Vom Flughafen gings mit dem Grossraumtaxi weiter(wir waren übrigens 6 Leute)zum Einkaufen und nach ca.2 Stunden waren wir an unserem Domizil.
Nach Einweisung und betanken fuhren wir am späten Nachmittag die ersten Hotspots an.Gegen Abend hatten wir dann mit unserem Boot bereits 13 Hechte gefangen.

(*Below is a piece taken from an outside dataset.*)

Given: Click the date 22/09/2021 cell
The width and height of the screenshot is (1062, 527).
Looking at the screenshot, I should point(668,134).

Trotz dieses Anfangserfolges mussten die Hechte schwer erarbeitet werden.Erst durch extrem langsames Führen der Gummifische,Paddles und Wobbler gelangen uns in den weiteren Tagen gute Fänge.
Nach 8 Tagen hatten wir so ca.80-100 Hechte gefangen die bis auf 3 Stück alle wohlbehalten zurückgesetzt wurden.

Norwegen als Hechtland ist ok.,allerdings sehen die Norweger die Hechte lieber tot als lebendig,da Sie das Wasser lieber für Ihre Seeforellen und Saiblinge nutzen möchten.


----------



## Jirko (29. Mai 2004)

*AW: Hechtfischen in Norwegen*

hallo globetrotter #h

ein herzliches willkommen im anglerboard - wünsche dir viel spaß bei uns und mit uns.

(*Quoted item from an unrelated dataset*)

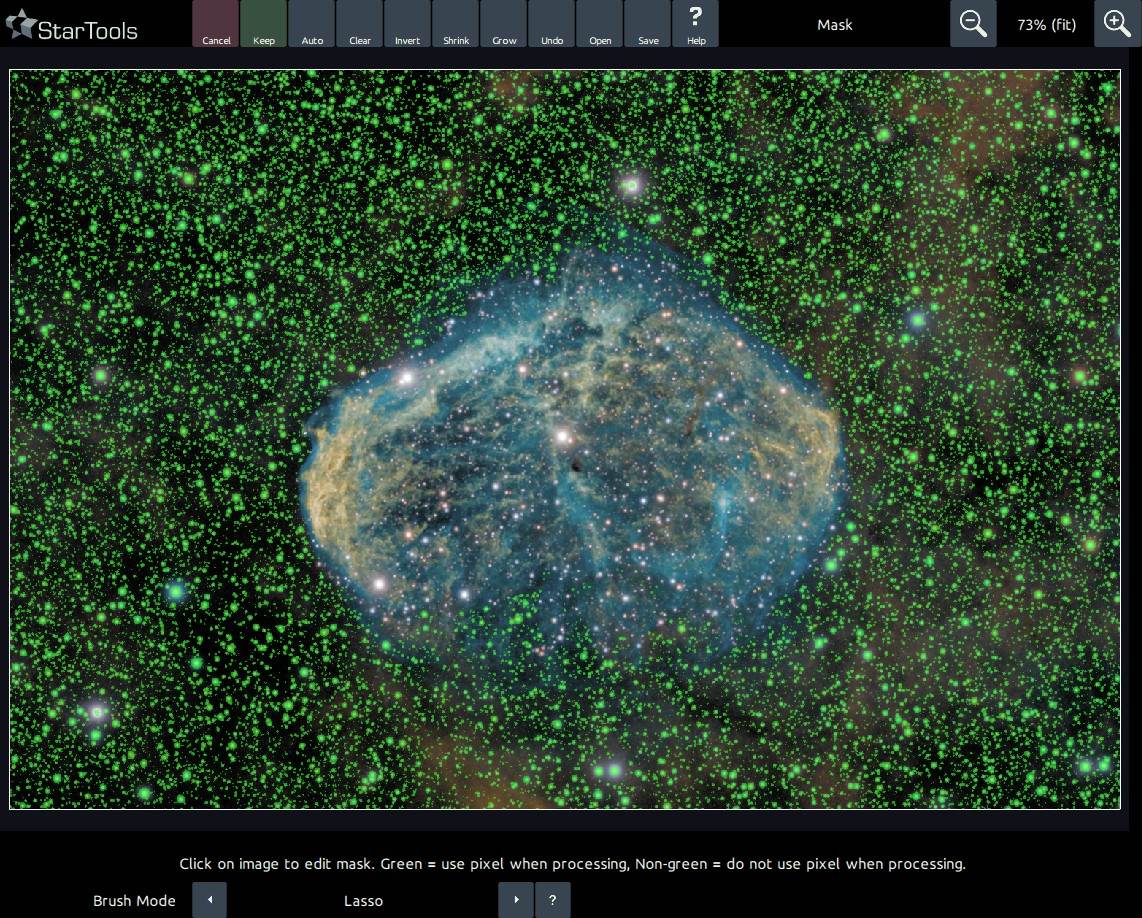The width and height of the screenshot is (1142, 918).
Task: Run Auto mask generation
Action: point(312,24)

vielen dank für deinen kurzen bericht zur hechtpirsch an den tyrifjord #6 könntest du uns noch kurz etwas zu den stückgrößen der hechte und deren gewicht sagen!? wäre toll globetrotter - vielen dank im voraus #h


----------



## Globetrotter (29. Mai 2004)

*AW: Hechtfischen in Norwegen*

Hallo nochmal,

die Grössten lagen so bei 95 cm und ca.8kg.Ausserdem waren die Hechte wunderschön gezeichnet.Laut einer Zeitung die uns der Vermieter vorlegte war der grösste gefangene Hecht 2002 1,27m lang und 15kg schwer.Also da sind gewaltige Geräte drinne.Aber Ich muss dazu sagen der Tyrifjord ist auch extrem groß(ca.200km lang).Außer Hecht gibts auch dicke Barsche,Seeforellen ,Saiblinge und eine Weissfischart.In einem Bericht von Rute und Rolle hatten die Testangler in ein paar Tagen über 500 Hechte gefangen.Das nächste Jahr wollen wir wieder hin.Bin mal gespannt was mein Hecht Spezi wieder aufgetan hat.

Gruss an alle Angler

Globetrotter


----------



## Jirko (29. Mai 2004)

*AW: Hechtfischen in Norwegen*

na das sind doch schonmal prächtige damen globetrotter - ein dickes petri noch nachträglich #6


----------



## Truttafriend (30. Mai 2004)

*AW: Hechtfischen in Norwegen*

Willkommen an Board #h 

Das ist wirklich ein sehr interessanter Bericht aus Norwegen. War mir neu das es so gute Hechtbestände in Norge gibt.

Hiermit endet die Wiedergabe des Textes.